**TO BE DONE**
1 - From the measures excerpt, list every internal consistency (α) value reported, each paired with the dimension it belongs to.
2 - Return the passage of the measures excerpt starting with "Data analysis" and going on through "them were calculated.", copied word for word.

**PROVIDED TEXT**
········

Perceived Motivational Climate
The Perceived Motivational Climate in Sport Questionnaire–12 (PMCSQ–12; drawn from Newton, Duda, & Yin, 2000; for the Italian version of the scale, see Bortoli & Robazza, 2004) was used to measure adolescents’ perception of the prominent motivational climate. The 12-item scale aims at assessing two kinds of sport motivational climates, namely mastery (e.g., “On this team, each player contributes in some important way”) and performance climate (e.g., “On this team, only the top players ‘get noticed’ by the coach”). Participants were asked to rate on a 5-point scale (from 1 = strongly disagree to 5 = strongly agree) the extent to which they perceived the climate described within their sport team. Both dimensions showed acceptable internal consistency (α = .74 for mastery climate, α = .71 for performance climate). The two-factor structure of the Italian version of the scale was supported in a study carried out on almost 600 soccer players aged between 16 and 25 and showed satisfactory reliability (Bortoli & Robazza, 2004).
Adolescents’ Antisocial Behavior
An Italian translation of the subscales of antisocial behavior towards teammates and opponents drawn from the Prosocial and Antisocial Behavior in Sport Scale (PABSS) (Kavussanu & Boardley, 2009) was used. Adolescents were asked to rate the frequency with which they adopted each behavior described on a 5-point Likert scale (from 1 = never to 5 = very often). Examples of items are “While playing sport this season, I verbally abused a teammate” (antisocial behavior towards a teammate) or “While playing sport this season, I intentionally distracted an opponent” (antisocial behavior towards an opponent). Both dimensions showed acceptable internal consistency (α = .79 for antisocial behavior towards teammates, α = .78 for antisocial behavior towards opponents). This is a widely recognized measure aimed at assessing this construct, which showed good convergent, concurrent, and discriminant validity together with good test–retest reliability (Kavussanu, Stanger, & Boardley, 2013).
Data analysis
Preliminary Analysis
The study variables were described in terms of means, ranges and standard deviations; bivariate Pearson correlations between them were calculated.

········

**RECORD EXCERPTS**

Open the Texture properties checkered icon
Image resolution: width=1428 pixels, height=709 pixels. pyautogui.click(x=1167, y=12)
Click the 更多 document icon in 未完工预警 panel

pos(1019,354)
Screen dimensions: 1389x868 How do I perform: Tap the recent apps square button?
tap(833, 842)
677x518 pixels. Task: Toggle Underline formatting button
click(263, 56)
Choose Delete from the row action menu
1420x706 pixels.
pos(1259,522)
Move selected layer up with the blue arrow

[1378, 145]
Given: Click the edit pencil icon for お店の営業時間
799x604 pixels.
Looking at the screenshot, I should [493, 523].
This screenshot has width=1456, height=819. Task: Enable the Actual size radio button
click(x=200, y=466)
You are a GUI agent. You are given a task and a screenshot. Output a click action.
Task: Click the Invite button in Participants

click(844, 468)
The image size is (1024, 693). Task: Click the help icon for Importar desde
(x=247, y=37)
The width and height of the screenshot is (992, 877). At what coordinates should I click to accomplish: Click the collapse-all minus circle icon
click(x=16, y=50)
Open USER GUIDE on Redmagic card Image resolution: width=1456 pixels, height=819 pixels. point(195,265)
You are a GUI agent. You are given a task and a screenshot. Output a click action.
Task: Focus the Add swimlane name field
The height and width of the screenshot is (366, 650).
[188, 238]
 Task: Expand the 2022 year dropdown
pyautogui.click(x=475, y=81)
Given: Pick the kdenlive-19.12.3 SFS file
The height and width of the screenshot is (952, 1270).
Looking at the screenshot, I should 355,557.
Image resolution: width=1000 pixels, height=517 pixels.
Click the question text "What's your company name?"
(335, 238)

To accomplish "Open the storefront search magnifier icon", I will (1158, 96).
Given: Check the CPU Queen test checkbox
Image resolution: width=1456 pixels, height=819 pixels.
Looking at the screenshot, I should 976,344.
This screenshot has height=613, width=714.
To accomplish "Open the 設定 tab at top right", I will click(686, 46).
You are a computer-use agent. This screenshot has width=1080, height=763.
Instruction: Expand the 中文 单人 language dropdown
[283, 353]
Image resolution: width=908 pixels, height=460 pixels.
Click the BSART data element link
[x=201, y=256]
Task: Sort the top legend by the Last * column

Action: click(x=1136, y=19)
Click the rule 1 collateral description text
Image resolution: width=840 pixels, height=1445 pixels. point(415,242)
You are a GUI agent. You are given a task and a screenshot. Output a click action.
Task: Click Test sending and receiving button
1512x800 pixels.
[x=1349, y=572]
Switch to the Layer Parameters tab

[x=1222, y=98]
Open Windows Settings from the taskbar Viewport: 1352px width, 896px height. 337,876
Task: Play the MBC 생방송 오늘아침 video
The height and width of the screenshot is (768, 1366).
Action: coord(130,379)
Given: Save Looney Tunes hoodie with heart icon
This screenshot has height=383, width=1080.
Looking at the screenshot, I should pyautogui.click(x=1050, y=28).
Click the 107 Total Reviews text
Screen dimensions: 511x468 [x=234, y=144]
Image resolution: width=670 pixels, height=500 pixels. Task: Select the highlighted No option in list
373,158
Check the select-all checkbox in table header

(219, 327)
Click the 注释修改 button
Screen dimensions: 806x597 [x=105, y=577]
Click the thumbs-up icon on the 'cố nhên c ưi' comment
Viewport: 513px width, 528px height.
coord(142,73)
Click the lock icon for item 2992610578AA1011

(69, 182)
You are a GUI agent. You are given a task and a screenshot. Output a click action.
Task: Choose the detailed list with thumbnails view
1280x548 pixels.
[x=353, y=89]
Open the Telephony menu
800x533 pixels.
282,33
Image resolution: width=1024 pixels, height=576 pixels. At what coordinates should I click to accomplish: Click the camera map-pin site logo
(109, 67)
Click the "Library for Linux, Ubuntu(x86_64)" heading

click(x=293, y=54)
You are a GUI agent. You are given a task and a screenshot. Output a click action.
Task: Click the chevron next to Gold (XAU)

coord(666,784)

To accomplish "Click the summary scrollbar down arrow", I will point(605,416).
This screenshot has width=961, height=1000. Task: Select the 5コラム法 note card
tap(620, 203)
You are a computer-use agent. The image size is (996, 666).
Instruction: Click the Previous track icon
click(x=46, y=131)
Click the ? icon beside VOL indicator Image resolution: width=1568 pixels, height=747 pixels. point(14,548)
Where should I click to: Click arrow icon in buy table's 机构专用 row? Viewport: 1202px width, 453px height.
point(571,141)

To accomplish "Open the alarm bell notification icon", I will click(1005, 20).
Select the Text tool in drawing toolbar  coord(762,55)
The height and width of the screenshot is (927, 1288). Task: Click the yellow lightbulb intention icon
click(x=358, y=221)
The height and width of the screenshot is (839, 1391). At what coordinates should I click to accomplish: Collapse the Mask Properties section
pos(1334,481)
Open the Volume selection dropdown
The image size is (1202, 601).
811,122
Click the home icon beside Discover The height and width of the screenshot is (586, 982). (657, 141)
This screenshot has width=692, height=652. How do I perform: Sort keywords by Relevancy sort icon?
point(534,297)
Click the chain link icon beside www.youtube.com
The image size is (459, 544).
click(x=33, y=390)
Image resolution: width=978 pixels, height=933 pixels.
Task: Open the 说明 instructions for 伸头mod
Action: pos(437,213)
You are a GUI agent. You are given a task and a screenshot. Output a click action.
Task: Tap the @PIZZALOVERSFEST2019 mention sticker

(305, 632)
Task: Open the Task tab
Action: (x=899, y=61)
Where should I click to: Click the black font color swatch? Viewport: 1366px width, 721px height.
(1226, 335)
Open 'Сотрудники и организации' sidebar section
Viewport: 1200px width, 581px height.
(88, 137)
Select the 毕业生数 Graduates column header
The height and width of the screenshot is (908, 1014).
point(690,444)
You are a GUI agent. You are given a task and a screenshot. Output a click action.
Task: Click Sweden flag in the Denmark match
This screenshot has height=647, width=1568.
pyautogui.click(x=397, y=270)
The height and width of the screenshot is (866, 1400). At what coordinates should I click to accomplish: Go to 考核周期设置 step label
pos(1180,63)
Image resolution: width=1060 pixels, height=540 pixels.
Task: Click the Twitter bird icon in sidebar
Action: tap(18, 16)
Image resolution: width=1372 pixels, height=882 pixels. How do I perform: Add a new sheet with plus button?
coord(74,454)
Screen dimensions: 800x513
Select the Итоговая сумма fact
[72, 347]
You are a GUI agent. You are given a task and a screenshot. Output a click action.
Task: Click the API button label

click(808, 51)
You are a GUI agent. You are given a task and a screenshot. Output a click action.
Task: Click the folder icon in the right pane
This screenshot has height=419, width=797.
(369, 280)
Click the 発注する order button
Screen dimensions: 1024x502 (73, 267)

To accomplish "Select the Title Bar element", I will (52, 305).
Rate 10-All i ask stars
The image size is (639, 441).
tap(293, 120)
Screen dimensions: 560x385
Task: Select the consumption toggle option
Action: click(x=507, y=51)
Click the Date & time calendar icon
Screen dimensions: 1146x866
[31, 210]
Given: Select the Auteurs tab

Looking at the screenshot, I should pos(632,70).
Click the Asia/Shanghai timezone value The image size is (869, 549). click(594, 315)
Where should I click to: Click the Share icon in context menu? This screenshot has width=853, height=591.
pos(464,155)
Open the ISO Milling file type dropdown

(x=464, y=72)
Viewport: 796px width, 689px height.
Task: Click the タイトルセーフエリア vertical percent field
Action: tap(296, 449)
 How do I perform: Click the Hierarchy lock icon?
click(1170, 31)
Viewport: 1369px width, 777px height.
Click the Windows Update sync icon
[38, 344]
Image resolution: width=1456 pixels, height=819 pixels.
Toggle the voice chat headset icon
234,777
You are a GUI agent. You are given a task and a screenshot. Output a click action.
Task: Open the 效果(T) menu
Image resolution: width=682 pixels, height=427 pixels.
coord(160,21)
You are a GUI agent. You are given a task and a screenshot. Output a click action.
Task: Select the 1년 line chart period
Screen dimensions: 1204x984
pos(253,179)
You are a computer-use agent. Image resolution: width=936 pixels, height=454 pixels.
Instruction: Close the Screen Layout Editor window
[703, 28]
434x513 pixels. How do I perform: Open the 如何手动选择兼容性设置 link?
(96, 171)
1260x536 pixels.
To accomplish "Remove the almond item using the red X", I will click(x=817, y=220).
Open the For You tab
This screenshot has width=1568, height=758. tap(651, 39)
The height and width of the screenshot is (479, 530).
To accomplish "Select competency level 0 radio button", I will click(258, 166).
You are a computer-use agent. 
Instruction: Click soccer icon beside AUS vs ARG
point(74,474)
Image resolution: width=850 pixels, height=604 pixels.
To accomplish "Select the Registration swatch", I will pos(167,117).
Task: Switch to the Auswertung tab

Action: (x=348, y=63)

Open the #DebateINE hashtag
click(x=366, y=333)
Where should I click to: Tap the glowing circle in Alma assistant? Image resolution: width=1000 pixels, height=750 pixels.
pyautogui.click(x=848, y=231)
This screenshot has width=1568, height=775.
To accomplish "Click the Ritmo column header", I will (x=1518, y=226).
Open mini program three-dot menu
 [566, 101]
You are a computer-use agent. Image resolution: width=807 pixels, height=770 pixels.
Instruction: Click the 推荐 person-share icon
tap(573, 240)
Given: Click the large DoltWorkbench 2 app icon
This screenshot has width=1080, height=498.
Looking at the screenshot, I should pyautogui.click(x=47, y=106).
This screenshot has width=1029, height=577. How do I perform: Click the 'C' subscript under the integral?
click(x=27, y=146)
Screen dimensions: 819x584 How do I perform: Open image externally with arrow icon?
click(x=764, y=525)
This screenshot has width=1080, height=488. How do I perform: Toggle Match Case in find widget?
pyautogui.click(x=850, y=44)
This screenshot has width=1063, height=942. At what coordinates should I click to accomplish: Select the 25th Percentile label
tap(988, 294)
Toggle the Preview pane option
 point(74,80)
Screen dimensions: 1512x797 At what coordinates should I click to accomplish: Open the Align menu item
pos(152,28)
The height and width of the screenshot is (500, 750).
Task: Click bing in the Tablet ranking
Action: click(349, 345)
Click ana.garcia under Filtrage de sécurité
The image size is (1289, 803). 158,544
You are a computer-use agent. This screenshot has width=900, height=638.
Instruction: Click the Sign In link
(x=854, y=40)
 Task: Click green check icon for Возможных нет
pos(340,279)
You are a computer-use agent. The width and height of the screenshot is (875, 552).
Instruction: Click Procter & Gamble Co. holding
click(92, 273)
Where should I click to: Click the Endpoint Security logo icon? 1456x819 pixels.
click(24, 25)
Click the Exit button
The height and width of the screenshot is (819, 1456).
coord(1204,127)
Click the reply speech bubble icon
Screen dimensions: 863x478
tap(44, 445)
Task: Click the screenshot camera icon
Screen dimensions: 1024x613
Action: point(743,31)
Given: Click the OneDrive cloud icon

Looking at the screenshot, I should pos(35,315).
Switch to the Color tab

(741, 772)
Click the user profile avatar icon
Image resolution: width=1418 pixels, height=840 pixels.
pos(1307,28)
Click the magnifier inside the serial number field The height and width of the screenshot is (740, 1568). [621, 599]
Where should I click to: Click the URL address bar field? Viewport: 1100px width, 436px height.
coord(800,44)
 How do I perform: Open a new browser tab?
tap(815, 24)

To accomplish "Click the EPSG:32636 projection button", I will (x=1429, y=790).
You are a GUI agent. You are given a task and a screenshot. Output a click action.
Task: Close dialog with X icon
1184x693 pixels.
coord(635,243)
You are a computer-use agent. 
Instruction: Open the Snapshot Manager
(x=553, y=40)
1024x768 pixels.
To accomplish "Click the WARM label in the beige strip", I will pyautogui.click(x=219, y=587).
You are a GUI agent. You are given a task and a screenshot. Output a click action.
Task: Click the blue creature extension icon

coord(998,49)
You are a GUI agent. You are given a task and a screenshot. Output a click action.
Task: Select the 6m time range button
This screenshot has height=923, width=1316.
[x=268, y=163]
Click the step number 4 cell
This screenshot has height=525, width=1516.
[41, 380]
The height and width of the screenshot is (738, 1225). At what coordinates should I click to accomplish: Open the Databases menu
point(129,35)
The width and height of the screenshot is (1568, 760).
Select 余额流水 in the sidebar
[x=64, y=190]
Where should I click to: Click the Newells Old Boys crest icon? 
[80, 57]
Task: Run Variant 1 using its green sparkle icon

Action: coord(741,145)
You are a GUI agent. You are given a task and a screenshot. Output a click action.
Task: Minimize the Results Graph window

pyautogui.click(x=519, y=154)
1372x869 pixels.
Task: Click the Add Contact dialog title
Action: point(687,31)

········

**SOLUTIONS BELOW**
1 -
- Mastery climate: α = .74
- Performance climate: α = .71
- Antisocial behavior towards teammates: α = .79
- Antisocial behavior towards opponents: α = .78

2 -
Data analysis
Preliminary Analysis
The study variables were described in terms of means, ranges and standard deviations; bivariate Pearson correlations between them were calculated.